Rettore, Presidente, ma che vergogna!

L’Uganda è un Paese africano.
Che cosa dice della situazione politica ugandese il Ministero degli esteri dell’Italia?
Ecco qui la risposta: «Il clima politico ha recentemente registrato alcuni momenti di tensione in occasione di tornate di elezioni locali e dell’arresto di alcuni parlamentari di opposizione. Possono verificarsi senza preavviso, a Kampala ed in altre località del Paese, disordini (manifestazioni, proteste, ecc.). In tali circostanze si raccomanda la massima prudenza, di evitare qualsiasi assembramento e di seguire le indicazioni delle Autorità locali.Si consiglia di monitorare la situazione anche attraverso i principali media». Ecco qui la fonte (preciso le fonti a beneficio dei media sardi, che invece le oscurano). Ne consegue che l’Uganda è uno dei Paesi per visitare i quali il Ministero degli Esteri raccomanda la lettura di queste Avvertenze che, come sa chi viaggia per lavoro o per piacere, rappresentano una sorta di alert che libera lo Stato dai guai nei quali potrebbe andare a cacciarsi chi volesse visitare Stati poco sicuri.
Cosa possa accadere a chi fa l’opposizione in Uganda lo potete leggere qui, non in un sito di opposizione, ma sul sito della Reuters, una seria agenzia internazionale che si occupa di diffondere notizie vere, non comunicati preconfezionati come purtroppo accade da troppo tempo in Italia.
Tra gli arrestati di cui si parla nell’articolo, vi è il parlamentare Robert Kyagulanyi il cui autista, invece, è stato ucciso. Non mancheranno quelli che, per giustificare ciò che stiamo per dire, diranno che però la polizia è dovuta intervenire per sedare una sassaiola contro il corteo governativo. Tuttavia, faccio notare, in tutta l’Africa e il Medio Oriente le pietre sono le armi degli inermi e i fucili le armi dei potenti.
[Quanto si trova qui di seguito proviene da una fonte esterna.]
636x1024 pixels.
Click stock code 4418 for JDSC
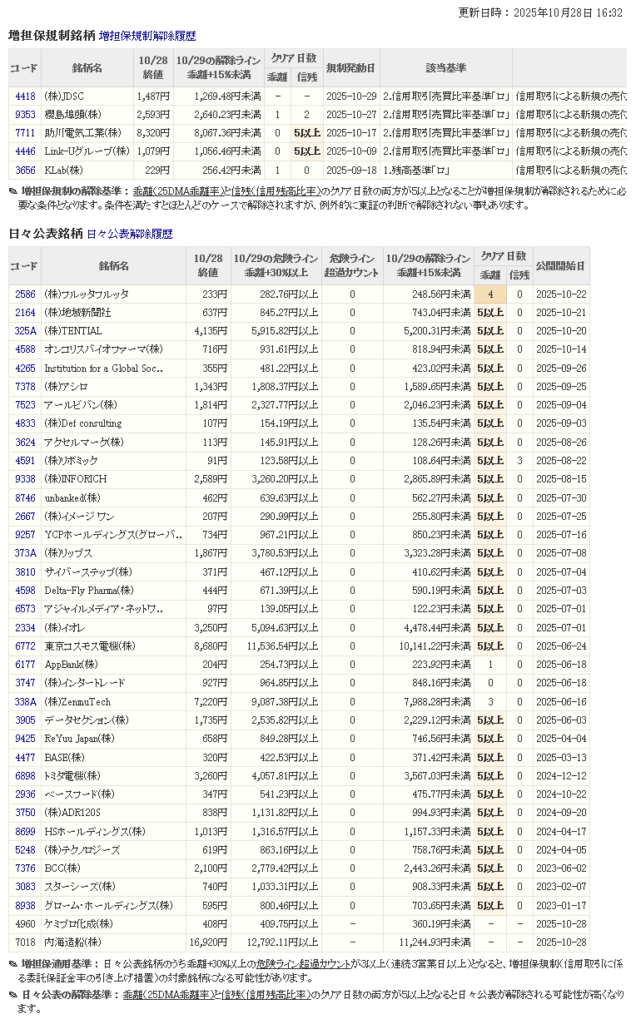tap(25, 97)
Fatta questa lunga premessa didascalica, veniamo al dunque.
Il giorno 12 settembre, il Presidente del Consiglio regionale della Sardegna e l’Università di Sassari hanno ricevuto, in pompa magna, il vicepremier dell’Uganda Moses Ali (primo a sinistra nella foto, al centro Idi Amin. Qui trovate una piccola e anche benevola biografia). Qui la notizia sull’Unione e sulla Nuova Sardegna. Chi sia Moses Ali è presto detto: è un politico-militare che è cresciuto prima all’ombra del deposto, terribile e sanguinario Idi Amin, poi ne è diventato avversario e da leader di una fazione è rientrato nella leadership del suo Paese nel nuovo corso del presidente Museveni. Sui suoi figli nel settembre del 2018 è stato spiccato un mandato di cattura internazionale per frode nel Sud del Sudan.
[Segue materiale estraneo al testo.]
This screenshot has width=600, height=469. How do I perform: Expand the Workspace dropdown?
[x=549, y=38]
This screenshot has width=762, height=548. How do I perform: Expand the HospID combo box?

L’Università di Sassari non è nuova a queste iniziative (come dimenticarsi del tentativo di inghirlandare con l’alloro dottorale i crini di Gheddafi) e dunque prosegue nel volersi rappresentare e mostrare più interessata al potere che alla giustizia, ma c’è da chiedersi: che cosa si vuole insegnare nelle aule universitarie invitando un leader africano di questo tipo? Si vuole insegnare come far finta di non vedere le pratiche sanguinarie dei leader all’ombra dei quali egli è cresciuto? Si vuole insegnare come vive e sopravvive un leader in uno scontro politico che è sempre armato? Si vuole insegnare che è normale invitare un uomo politico di un governo che picchia i suoi parlamentari? Che cosa si vuole insegnare? Forse non si vuole insegnare nulla. Forse si pensa che l’Università è uno dei tanti luoghi mondani di costruzione dei network del potere. Forse si ha una visione strumentale dell’Università, come di una cosa da usare e gettare.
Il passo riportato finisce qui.